> [Description of the task] Transcribe word for word each line from the one containing "The height and" to the final line of the data, both included. Skip the pictures.

(Collected data entries)
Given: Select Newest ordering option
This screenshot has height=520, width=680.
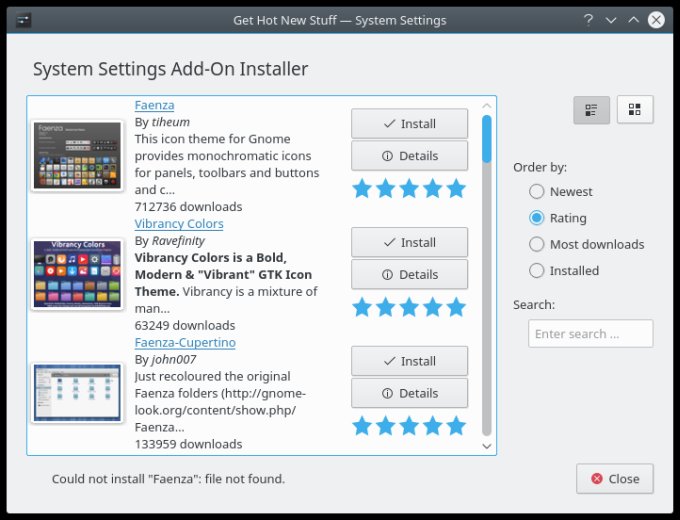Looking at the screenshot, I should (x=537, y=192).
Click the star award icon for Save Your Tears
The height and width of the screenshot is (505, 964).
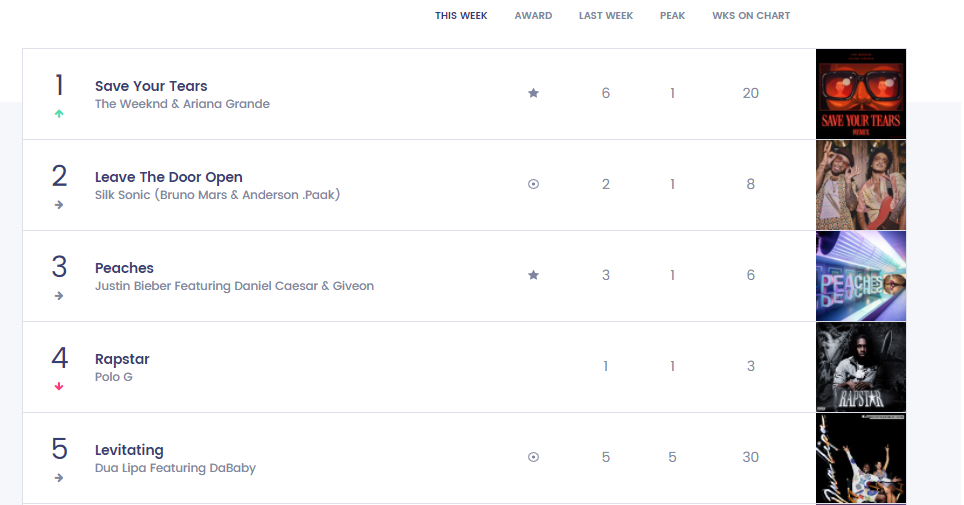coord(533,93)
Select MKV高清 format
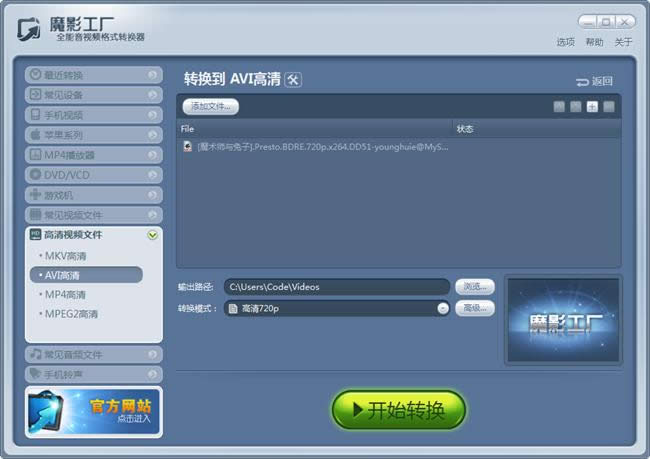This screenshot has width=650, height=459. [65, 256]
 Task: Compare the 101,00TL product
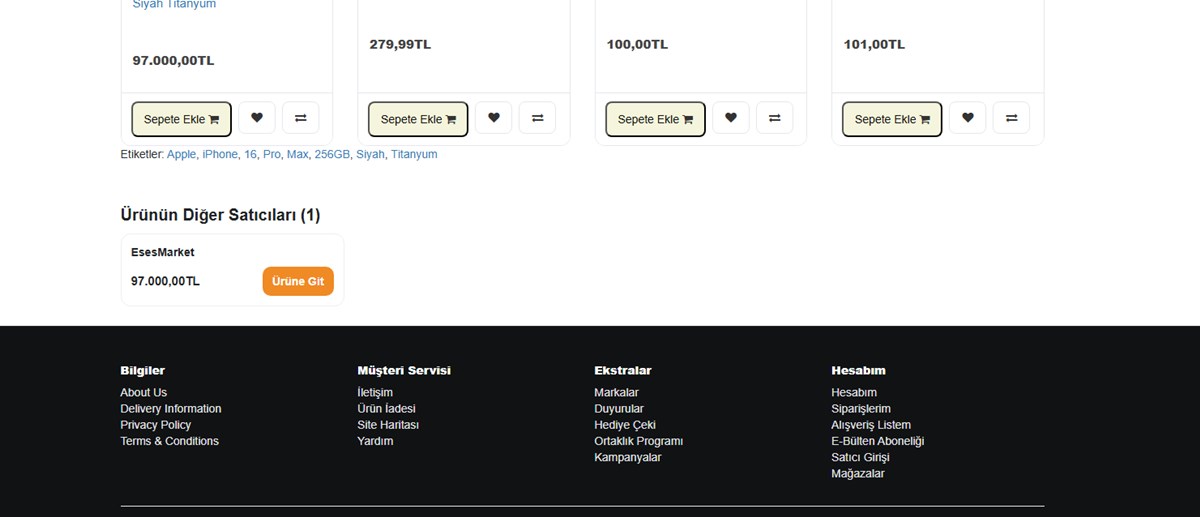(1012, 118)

> [Task response]
The height and width of the screenshot is (505, 964).
coord(533,93)
Select MKV高清 format
This screenshot has width=650, height=459. [65, 256]
 Task: Compare the 101,00TL product
(1012, 118)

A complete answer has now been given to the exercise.